Input for this task
-=-=-

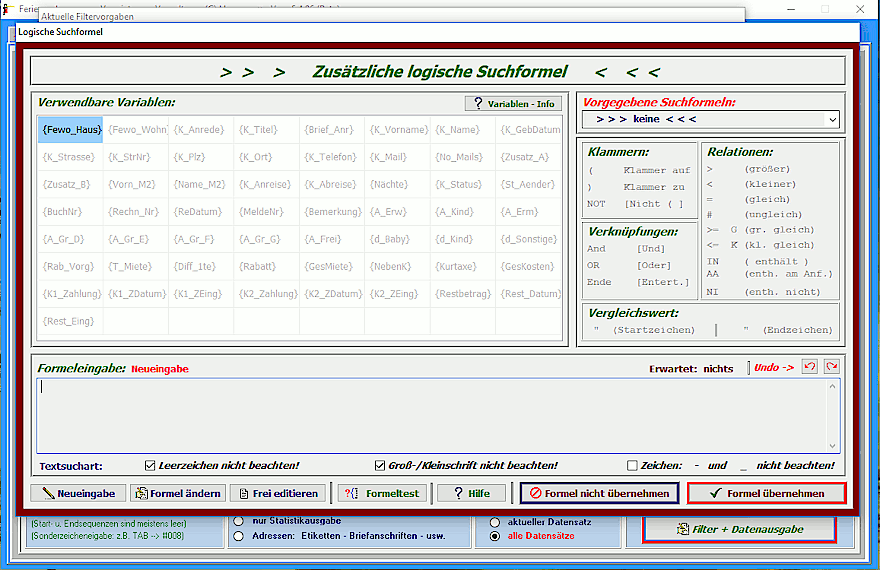Expand the Vorgegebene Suchformeln dropdown
Image resolution: width=880 pixels, height=570 pixels.
(x=832, y=120)
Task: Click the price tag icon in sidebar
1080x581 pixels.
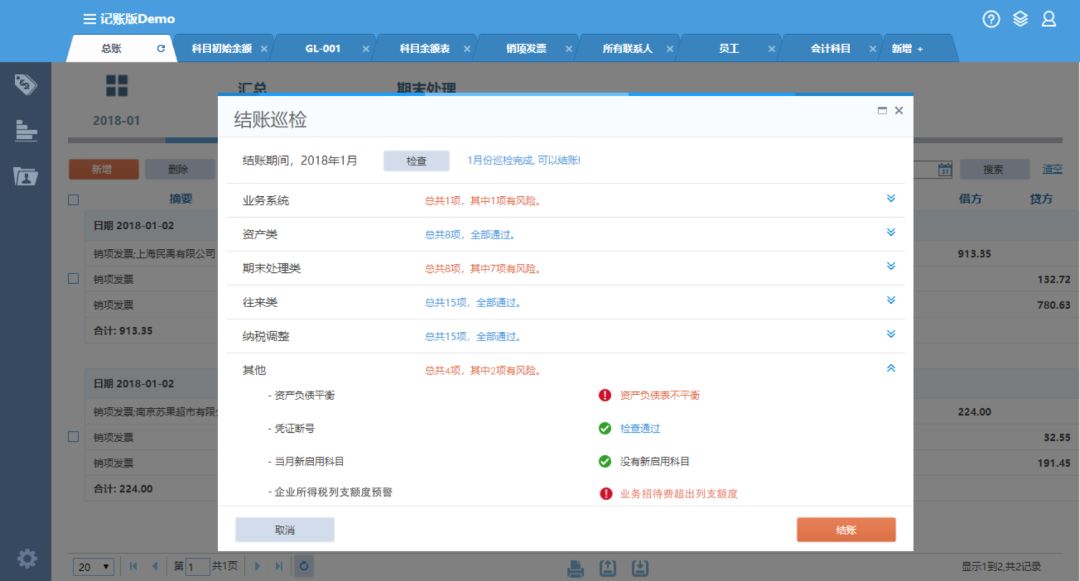Action: (25, 84)
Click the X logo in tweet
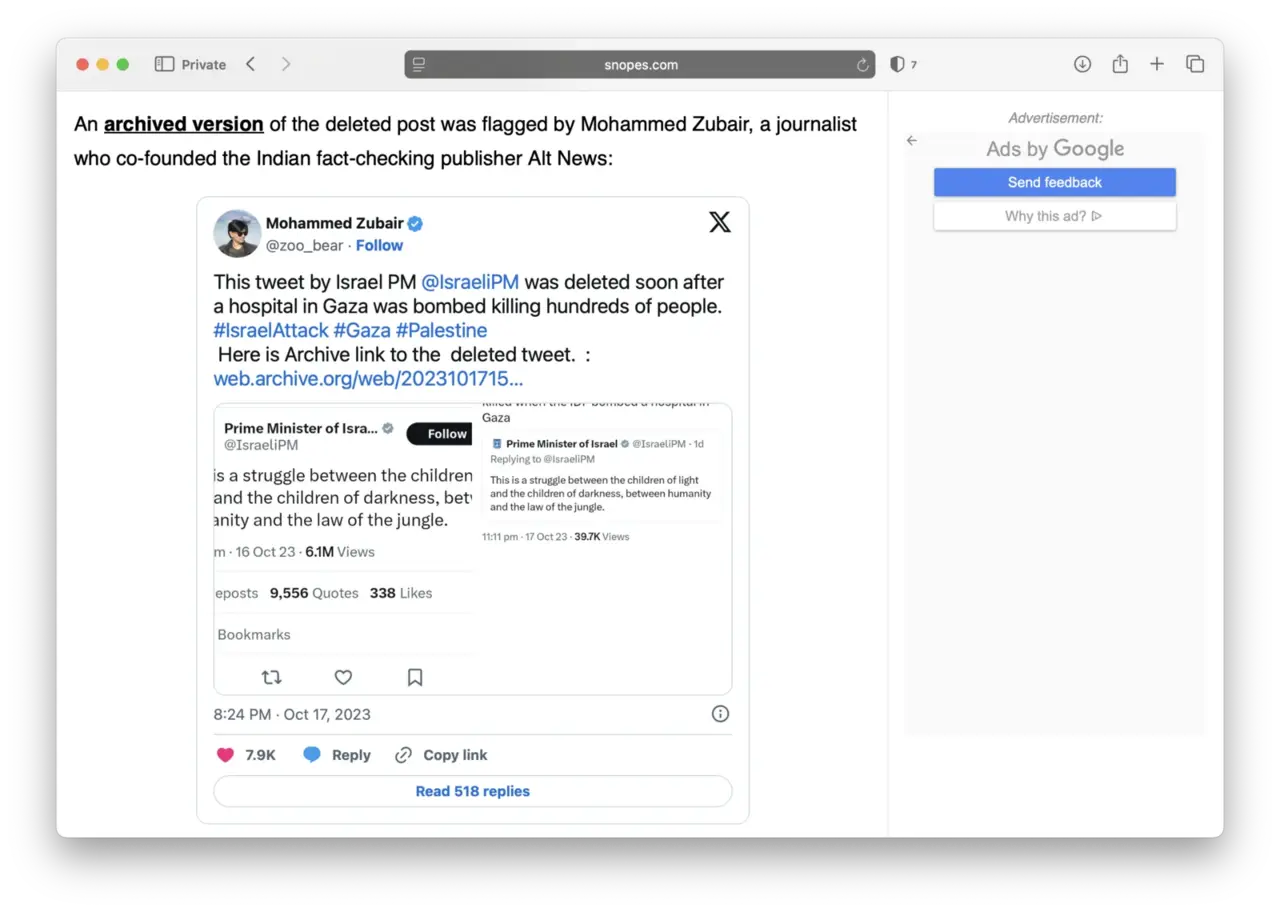Screen dimensions: 1280x912 (720, 222)
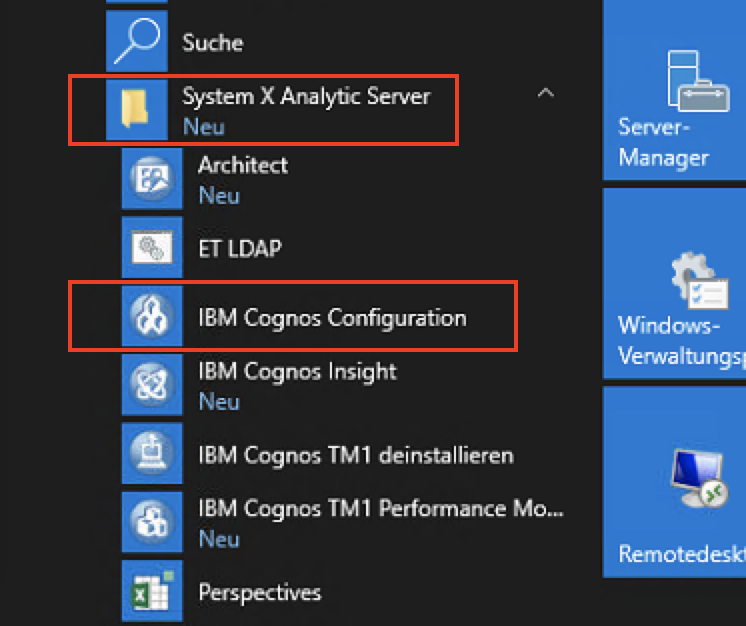Select the System X Analytic Server folder label
Screen dimensions: 746x626
pyautogui.click(x=306, y=97)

-=-=-

Work required
Exactly the lines from the one containing "Task: Click the price tag icon in sidebar" through the last line of the material above, both included and free of pictures, should make up your answer, please.

Exercise output
Task: Click the price tag icon in sidebar
1080x581 pixels.
Action: (25, 84)
Click the X logo in tweet
Screen dimensions: 1280x912 (720, 222)
Select the System X Analytic Server folder label
Screen dimensions: 746x626
pyautogui.click(x=306, y=97)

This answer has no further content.